En principe, impact reste au singulier, comme entité abstraite, dans ce nom composé. Dans un autre sens, et distinct du nom composé, il peut par ailleurs s’accorder (les différentes études d’impacts économiques et sociaux).
En principe, service reste au singulier, comme entité abstraite, dans ce nom composé. Dans un autre sens, et distinct du nom composé, il peut par ailleurs s’accorder (diversifier son offre de services).


Ce qui se conçoit clairement s’énonce aisément. On voit tout de suite que le rédacteur n’a rien compris au problème qu’on lui a soumis. Il ne s’agit nullement de savoir si l’on doit faire un accord car il faudrait se demander alors avec quoi il faut faire accorder ce complément déterminatif. Il s’agit plutôt et plus simplement de savoir quel nombre ce complément doit avoir.
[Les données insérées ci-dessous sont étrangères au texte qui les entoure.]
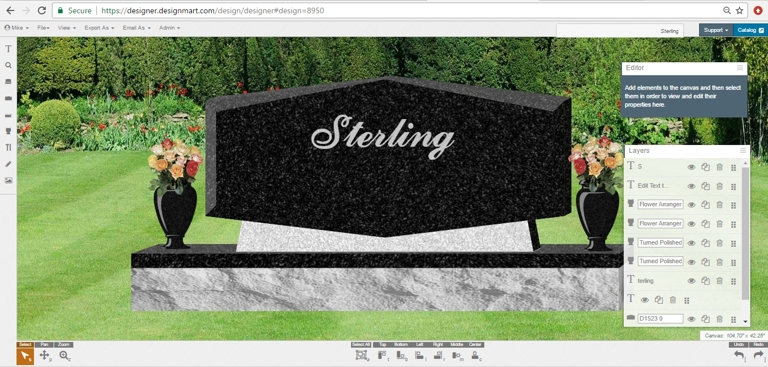Open the Export As dropdown
Image resolution: width=768 pixels, height=367 pixels.
pos(99,28)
Le québécois standard illustré par l’exemple / 17


L’animateur de la treizième heure


À Midi Info sur ICI Radio-Canada Première, Michel C. Auger, quelques secondes avant 13 h, a l'habitude de dire que son émission se poursuivra « de l'autre côté de l'heure » (c'est-à-dire après les infos de 13 h). Curieusement, Google ne me donne qu'une seule attestation de cette expression pourtant utilisée quotidiennement à Radio-Canada.


Plus imaginative, ou plus coquine, Marie-Louise Arseneault de l’émission Plus on est de fous, plus on lit !, un peu avant 14 h, annonce que son émission se poursuivra « de l'autre côté de nous ».


Dans les médias anglophones, on a l'habitude de dire « at the top of the hour » ou « at the bottom of the hour ». Sur Internet, on ne trouve guère que ces attestations de l’expression « on the other side of the hour » :

KERRY CASSIDY (KC): This is Kerry Cassidy, Project Camelot Whistleblower Radio, and hopefully we will be on the air tonight with Michael Tellinger. [...]
KC: Okay. I’m sorry to interrupt you here... we’re about to go to break. We’ll be right back on the other side of this hour, and this is Michael Tellinger on Project Camelot Radio.

Okay, we're continuing on the other side of the hour, we're going to break right now, and thank you so much, Michael Tellinger, we'll be right back. (Source: Whistleblower Radio, 14 janvier 2010)

L’expression « de l’autre côté de l’heure » est fort vraisemblablement un calque de l’anglais. Faut-il dans ces conditions s’étonner qu’elle semble avoir échappé à l’attention de nos lexicographes ?


mercredi 9 décembre 2015

Le français d’Usito / 2


La dernière livraison de l’Infolettre Usito me fournit une nouvelle fois la matière d’un billet.

Dans sa promotion du temps des fêtes, l’équipe d’Usito offre son dictionnaire au prix réduit de 19,99 $ (toujours cette influence américaine : pourquoi pas un chiffre rond, 20 $ ?). On ajoute que « ce tarif est applicable pour un nouvel abonnement, un renouvellement ou un cadeau. » Applicable pour : on entend habituellement applicable à ou sur. Il y a visiblement télescopage avec l’expression valable pour. De plus, le Dictionnaire québécois-français de Lionel Meney nous apprend qu’un rabais applicable à ou sur est une expression calquée de l’anglais. En français standard on dit plutôt : à faire valoir sur ou valable pour.

Écrire à la manière d’Usito, c’est contribuer à créer une nouvelle langue latine à substrat anglais, le « français standard en usage au Québec ».

Si vous voulez offrir un dictionnaire en cadeau à l’occasion des fêtes de fin d’année, choisissez donc plutôt le Petit Larousse, le Petit Robert, le Multidictionnaire ou le Meney.